Discussion. The intra-operative implantation of endovascular devices under direct vision in order to correct pulmonary artery stenosis has different indications: a difficult percutaneous vascular access,1 or the need to perform a concomitant operative procedure.2 However, caution has been recommended because of the high rate of complications probably related to the impossibility of seeing the distal end of the stent.3 Furthermore, the anatomical features of the lesion (such as its distal location, length and curvilinear course) require a perfect step-by-step evaluation of the dilating procedure that can only be obtained under repeated angiographic control.
In our case, the early construction of a biological conduit to replace an absent main LPA led to a progressively worsening conduit stenosis which was not altered by surgical angioplasty during the third palliative operation. At the time of definite repair, pre-operative percutaneous treatment of the LPA stenosis was not feasible because of the impossibility of catheterising the shunt without seriously compromising lung perfusion.
Successful endovascular stenting of peripheral pulmonary stenoses in the early post-operative period has been reported,4 but in our case may have led to an increased risk of post-CPB low output syndrome requiring VSD patch fenestration. We therefore chose to treat the stenosis intra-operatively. The direct insertion of the sheath into the transverse conduit did not interfere with patient oxygenation. Contrast angiography, wire advancement, balloon dilation and stenting were all performed under fluoroscopy and led to the very good resolution of a complex, long and bent stenosis. The successful outcome of the surgical correction and the absence of infective complications demonstrate the feasibility and safety of this strategy.
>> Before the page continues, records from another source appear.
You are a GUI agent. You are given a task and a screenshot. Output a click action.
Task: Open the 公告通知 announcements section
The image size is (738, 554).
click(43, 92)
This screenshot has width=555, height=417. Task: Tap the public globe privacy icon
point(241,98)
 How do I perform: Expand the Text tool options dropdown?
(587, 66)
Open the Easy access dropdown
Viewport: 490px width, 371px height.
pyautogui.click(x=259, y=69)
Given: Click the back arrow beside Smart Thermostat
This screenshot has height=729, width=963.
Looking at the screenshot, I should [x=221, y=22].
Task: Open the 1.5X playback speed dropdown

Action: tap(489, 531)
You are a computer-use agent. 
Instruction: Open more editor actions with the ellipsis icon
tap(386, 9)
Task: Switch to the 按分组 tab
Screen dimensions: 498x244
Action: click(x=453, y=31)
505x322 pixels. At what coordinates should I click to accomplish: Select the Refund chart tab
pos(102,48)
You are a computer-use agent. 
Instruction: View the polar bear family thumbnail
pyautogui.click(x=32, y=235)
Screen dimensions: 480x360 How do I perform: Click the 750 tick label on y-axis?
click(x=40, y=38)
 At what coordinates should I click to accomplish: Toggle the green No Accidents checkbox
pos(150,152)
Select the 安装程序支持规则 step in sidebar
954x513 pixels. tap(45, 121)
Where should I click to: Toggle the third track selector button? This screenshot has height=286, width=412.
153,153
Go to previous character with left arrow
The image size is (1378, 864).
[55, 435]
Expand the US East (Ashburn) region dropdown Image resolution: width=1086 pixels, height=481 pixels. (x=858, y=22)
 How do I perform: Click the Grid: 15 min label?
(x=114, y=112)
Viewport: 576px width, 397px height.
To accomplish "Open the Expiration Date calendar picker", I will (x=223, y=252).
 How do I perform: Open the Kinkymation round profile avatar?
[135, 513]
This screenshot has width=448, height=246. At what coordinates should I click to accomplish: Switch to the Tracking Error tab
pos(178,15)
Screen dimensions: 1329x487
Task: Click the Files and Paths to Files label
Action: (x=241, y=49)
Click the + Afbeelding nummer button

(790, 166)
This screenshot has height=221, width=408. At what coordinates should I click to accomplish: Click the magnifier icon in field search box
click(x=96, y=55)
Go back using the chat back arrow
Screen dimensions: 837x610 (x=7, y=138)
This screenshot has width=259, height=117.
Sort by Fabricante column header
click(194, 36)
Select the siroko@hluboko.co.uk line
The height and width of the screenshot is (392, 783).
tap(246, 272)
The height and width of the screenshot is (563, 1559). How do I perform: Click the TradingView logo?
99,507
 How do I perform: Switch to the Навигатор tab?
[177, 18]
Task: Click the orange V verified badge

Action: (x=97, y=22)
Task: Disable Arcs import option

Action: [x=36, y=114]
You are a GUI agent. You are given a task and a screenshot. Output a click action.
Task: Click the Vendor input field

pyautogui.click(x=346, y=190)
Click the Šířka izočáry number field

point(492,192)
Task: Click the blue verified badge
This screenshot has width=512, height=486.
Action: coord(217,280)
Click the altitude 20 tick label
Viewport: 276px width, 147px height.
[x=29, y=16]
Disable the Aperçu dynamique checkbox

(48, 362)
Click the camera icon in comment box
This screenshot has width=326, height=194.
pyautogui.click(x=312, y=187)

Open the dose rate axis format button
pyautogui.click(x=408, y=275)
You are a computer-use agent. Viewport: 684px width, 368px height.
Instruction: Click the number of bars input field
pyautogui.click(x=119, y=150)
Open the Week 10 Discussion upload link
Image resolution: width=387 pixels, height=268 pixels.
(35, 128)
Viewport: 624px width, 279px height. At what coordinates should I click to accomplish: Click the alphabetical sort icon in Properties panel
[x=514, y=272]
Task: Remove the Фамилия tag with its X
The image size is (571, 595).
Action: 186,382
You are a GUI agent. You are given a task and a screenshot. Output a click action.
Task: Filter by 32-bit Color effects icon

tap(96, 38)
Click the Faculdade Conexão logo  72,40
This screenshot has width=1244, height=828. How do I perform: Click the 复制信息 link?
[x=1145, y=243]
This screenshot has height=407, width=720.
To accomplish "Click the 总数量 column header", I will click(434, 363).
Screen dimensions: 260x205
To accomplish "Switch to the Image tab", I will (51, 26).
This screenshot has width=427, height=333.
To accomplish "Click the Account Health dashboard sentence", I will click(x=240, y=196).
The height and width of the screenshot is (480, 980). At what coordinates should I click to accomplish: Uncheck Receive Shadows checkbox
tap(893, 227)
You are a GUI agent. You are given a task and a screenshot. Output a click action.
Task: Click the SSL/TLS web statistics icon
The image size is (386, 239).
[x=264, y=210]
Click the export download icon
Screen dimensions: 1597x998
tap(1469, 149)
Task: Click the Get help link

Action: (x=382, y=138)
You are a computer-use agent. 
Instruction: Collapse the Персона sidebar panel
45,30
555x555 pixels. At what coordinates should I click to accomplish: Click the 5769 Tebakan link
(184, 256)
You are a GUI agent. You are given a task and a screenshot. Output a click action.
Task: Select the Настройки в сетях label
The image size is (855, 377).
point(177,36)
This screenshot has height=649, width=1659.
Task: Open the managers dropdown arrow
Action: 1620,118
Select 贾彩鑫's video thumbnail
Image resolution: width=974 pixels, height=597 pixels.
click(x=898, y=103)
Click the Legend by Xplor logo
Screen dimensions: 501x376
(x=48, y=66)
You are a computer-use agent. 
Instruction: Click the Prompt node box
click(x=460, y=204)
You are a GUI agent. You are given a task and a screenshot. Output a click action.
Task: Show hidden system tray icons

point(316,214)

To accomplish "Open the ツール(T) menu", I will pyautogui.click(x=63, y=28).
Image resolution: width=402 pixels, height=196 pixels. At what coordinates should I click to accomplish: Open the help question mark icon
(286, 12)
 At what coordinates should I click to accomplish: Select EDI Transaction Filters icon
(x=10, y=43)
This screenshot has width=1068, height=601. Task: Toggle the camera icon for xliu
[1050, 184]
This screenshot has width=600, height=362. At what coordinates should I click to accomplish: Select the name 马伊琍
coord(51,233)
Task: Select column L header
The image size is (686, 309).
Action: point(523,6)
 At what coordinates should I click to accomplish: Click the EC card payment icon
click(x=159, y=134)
1. Mendelsohn AM, Bove EL, Lupinetti FM, et al. Intraoperative and percutaneous stenting of congenital pulmonary artery and vein stenosis. Circulation 1993;88:210–217.
2. Ungerleider RM, Johnston TA, O’Laughlin MP, et al. Intraoperative stents to rehabilitate severely stenotic pulmonary vessels. Ann Thorac Surg 2001;71:476–481.
3. Coles JG, Yemets I, Najm HK, et al. Experience with repair of congenital heart defects using adjunctive endovascular devices. J Thorac Cardiovasc Surg 1995;110:1513–1520.
4. Rosales AM, Lock JE, Perry SB, Geggel RL. Interventional catheterization management of perioperative peripheral pulmonary stenosis: Balloon angioplasty or endovascular stenting. Cathet Cardiovasc Intervent 2002;56:272–277.